Most EDS folks have vascular issues, even without having the vascular form of EDS. I know I do! But a good geneticist can rule that out for you (I <3 Dr. Clair Francomano in Baltimore).
Let us know, OK?
I am waiting for the geneticist appointment Sept 26th but I was wondering if you could say more about the vascular issues that might be found in the hypermobile type?
There are 6 of us in the family that seem to have EDS. I read that it doesn’t cross over from one type to another within a family.So we are all likely the same type even though our symptoms are different.
It looks like mastocytosis is the problem since I flush and get a fever after every meal, high histamine foods make me very sick. I also keep a mild sore throat, which I did read goes along with mastocytosis. I have to lay down multiple times every day – after showering, drying my hair, eating, using the bathroom, getting hot, etc. It’s not tired, I get very weak and usually feverish. The sudden weakness and body pain is triggered by many things and I think they are all histamine related.

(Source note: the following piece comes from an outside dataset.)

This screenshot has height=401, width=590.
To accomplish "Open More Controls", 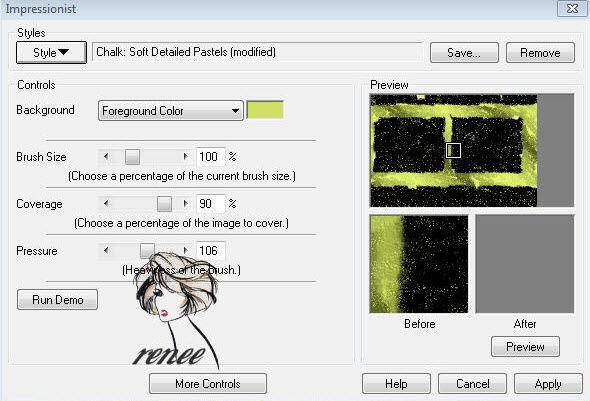I will pyautogui.click(x=208, y=384).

I live with dysautonomia and POTS.
So there is a histamine issue going on. I had never paid any attention to mast cell disorders even after seeing different ones talk about it at the dysautonomia and EDS forums until the doctor said there was a histamine problem. I asked him if that meant I had allergies. He said “no, not at all.”
So I came home and started researching it.
Now I don’t know if he wants to test for it or anything but seeing how the tests can be inconclusive is there any sense in testing for it?